Dataset entries:
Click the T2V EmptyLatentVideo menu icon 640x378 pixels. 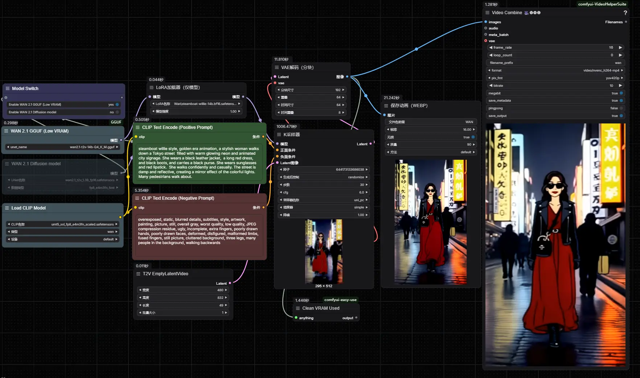138,274
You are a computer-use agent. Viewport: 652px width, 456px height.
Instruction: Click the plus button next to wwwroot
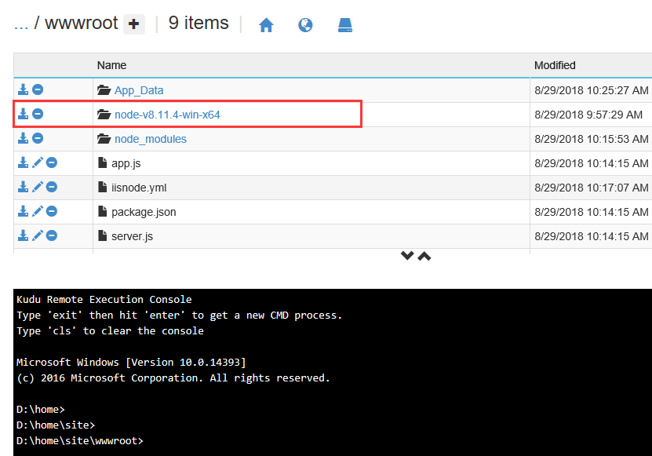click(x=134, y=24)
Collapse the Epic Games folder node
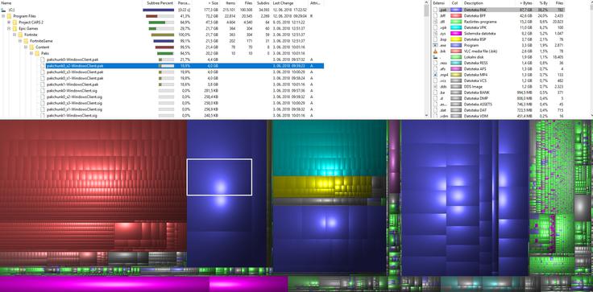Viewport: 593px width, 292px height. [x=9, y=29]
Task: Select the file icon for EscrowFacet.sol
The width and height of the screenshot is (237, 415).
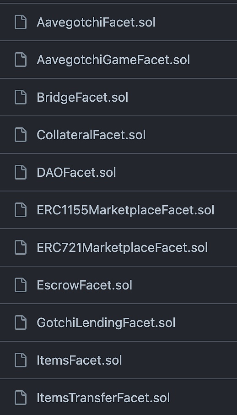Action: tap(21, 285)
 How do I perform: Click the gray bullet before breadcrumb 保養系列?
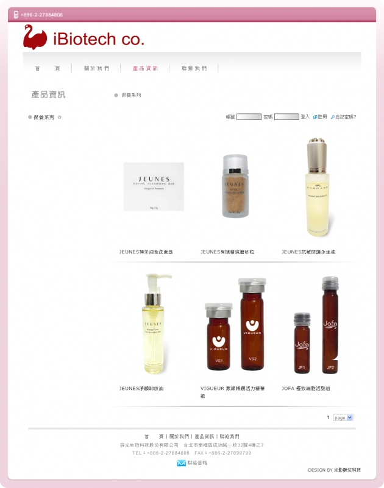tap(116, 95)
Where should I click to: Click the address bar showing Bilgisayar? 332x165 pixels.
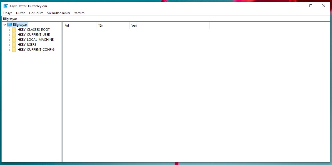coord(166,19)
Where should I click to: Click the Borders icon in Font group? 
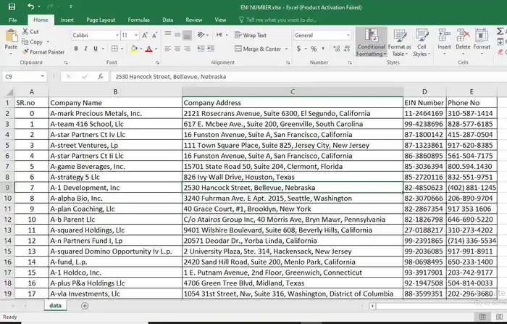(114, 49)
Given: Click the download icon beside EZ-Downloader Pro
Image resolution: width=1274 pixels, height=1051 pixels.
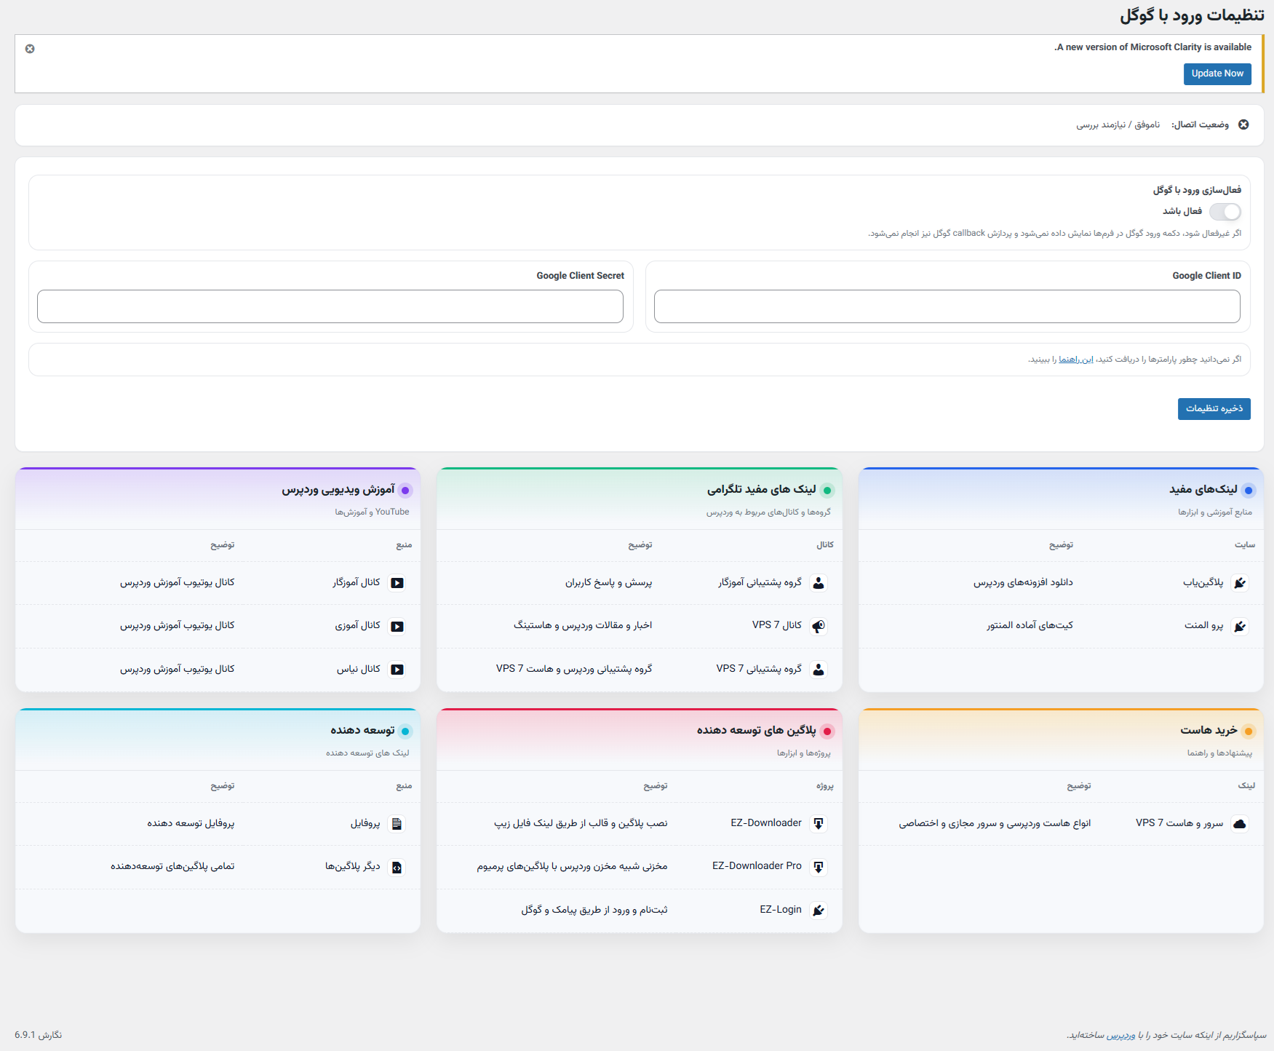Looking at the screenshot, I should coord(819,867).
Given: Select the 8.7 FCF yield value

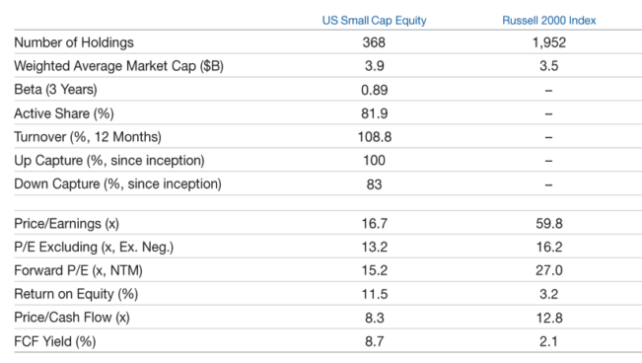Looking at the screenshot, I should 374,341.
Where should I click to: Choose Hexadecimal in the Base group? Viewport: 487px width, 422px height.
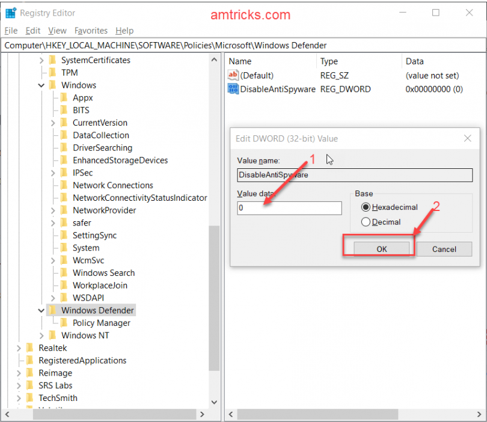367,207
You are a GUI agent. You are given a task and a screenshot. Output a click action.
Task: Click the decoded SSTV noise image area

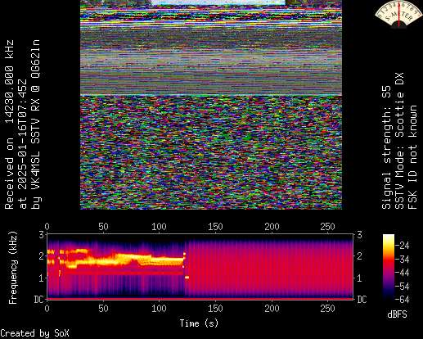point(211,152)
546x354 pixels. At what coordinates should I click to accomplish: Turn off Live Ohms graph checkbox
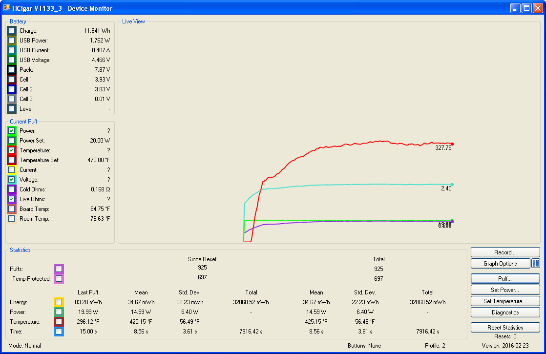12,199
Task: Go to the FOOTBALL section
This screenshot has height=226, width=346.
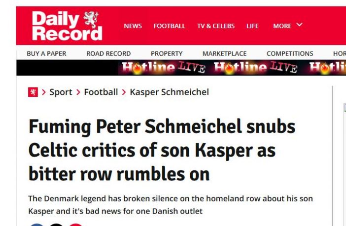Action: pyautogui.click(x=169, y=26)

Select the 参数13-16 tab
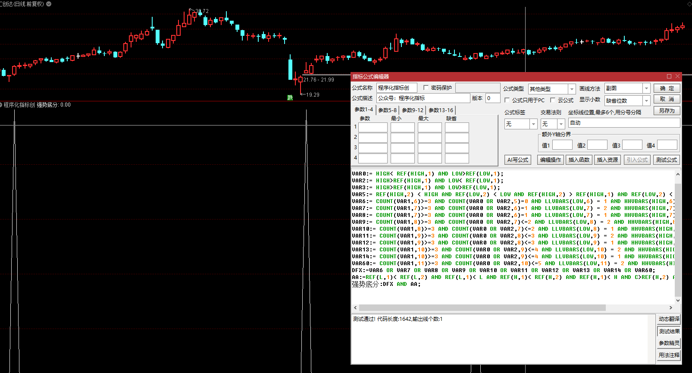point(441,110)
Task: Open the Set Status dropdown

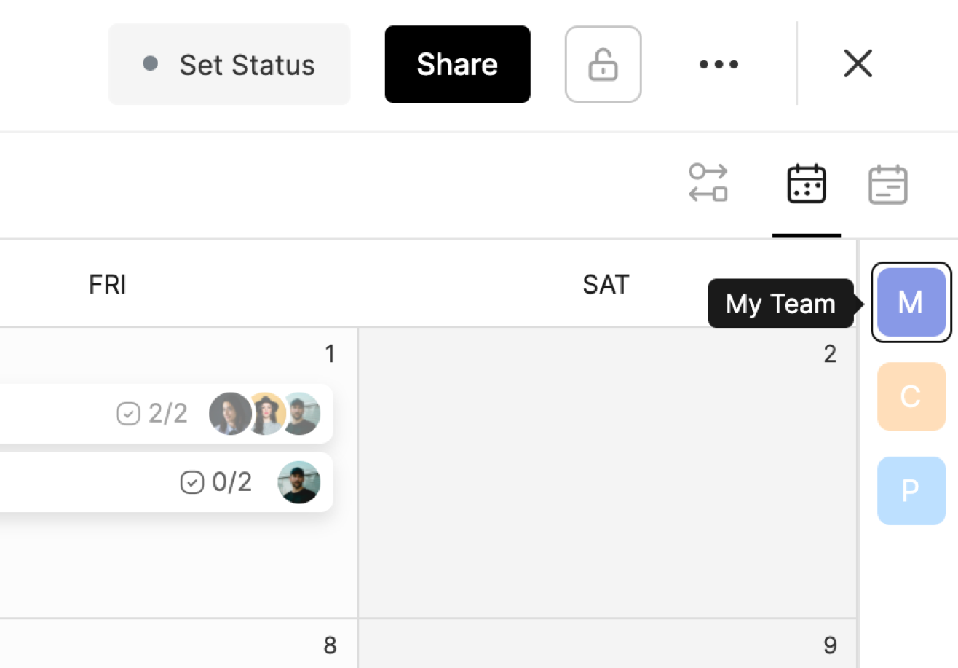Action: pyautogui.click(x=229, y=64)
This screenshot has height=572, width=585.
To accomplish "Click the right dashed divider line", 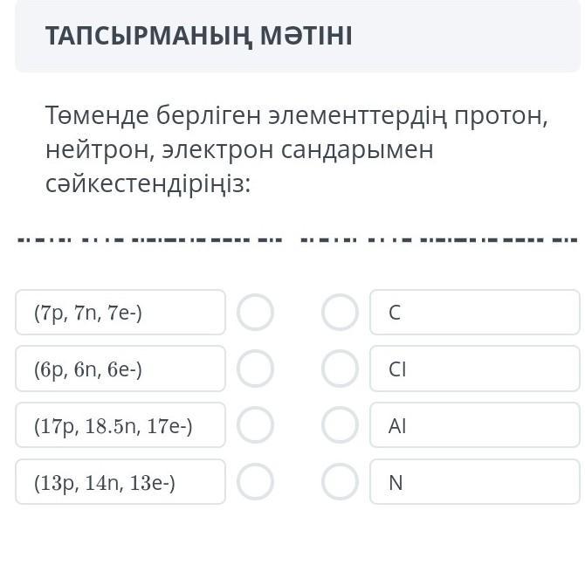I will (x=438, y=238).
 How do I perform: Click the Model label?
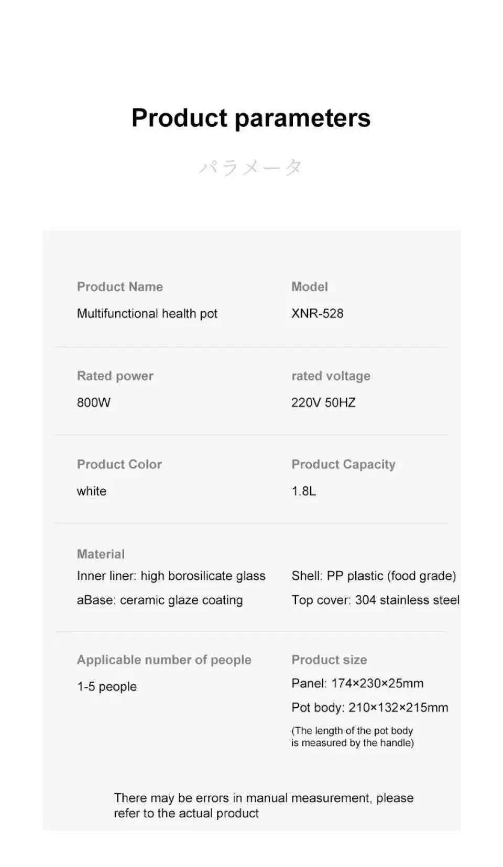[310, 287]
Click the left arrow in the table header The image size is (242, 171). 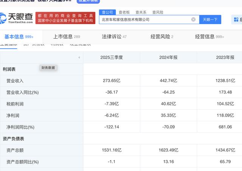point(79,57)
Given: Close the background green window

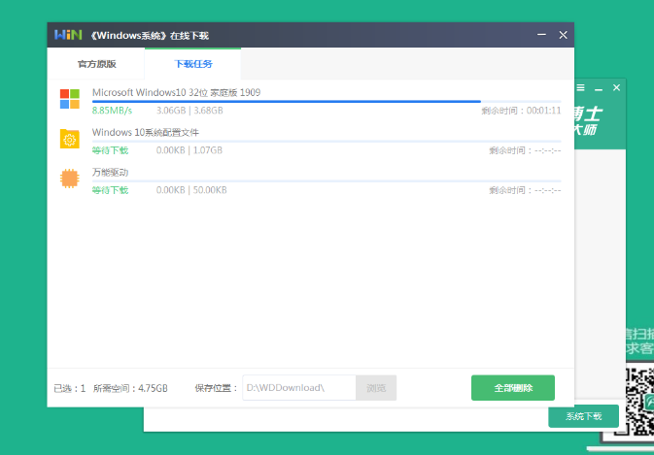Looking at the screenshot, I should (616, 88).
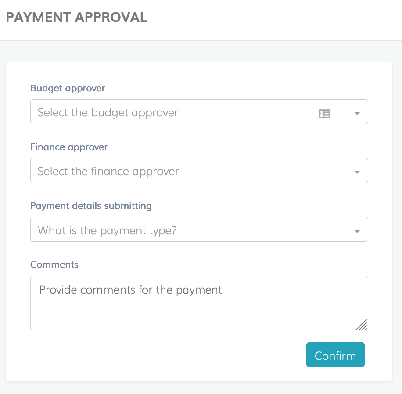Screen dimensions: 402x394
Task: Click the contact card icon in budget approver field
Action: pyautogui.click(x=324, y=114)
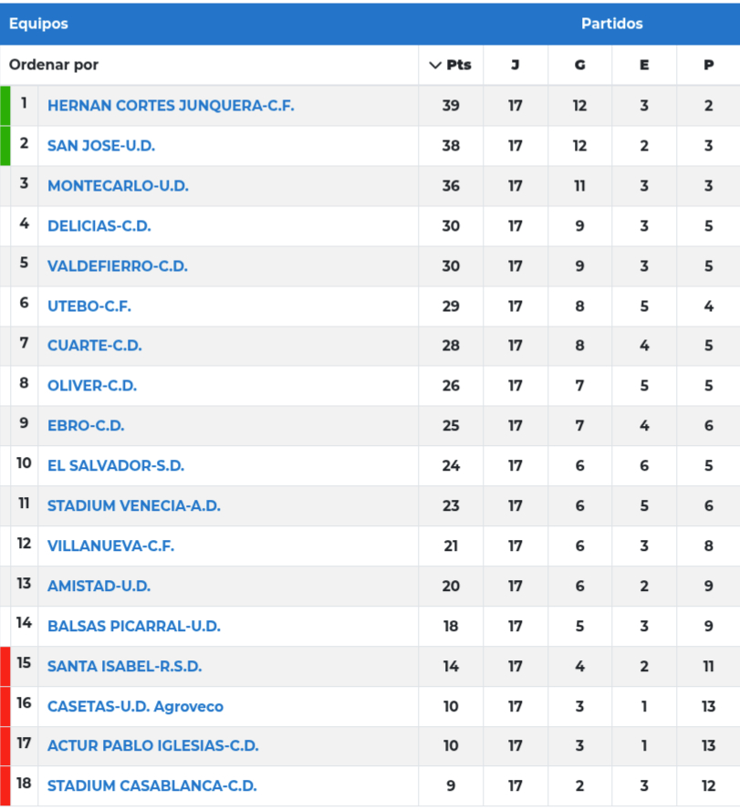Sort by the P (lost) column header
Viewport: 740px width, 810px height.
(708, 65)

__WHAT NEEDS TO BE DONE__
Pull every line containing the word "agent" out of the entries above.

__ANSWER FOR THIS EXERCISE__
You are a computer-use agent. Viewport: 652px width, 456px height.
You are a GUI agent. You are given a task and a screenshot. Output a click action.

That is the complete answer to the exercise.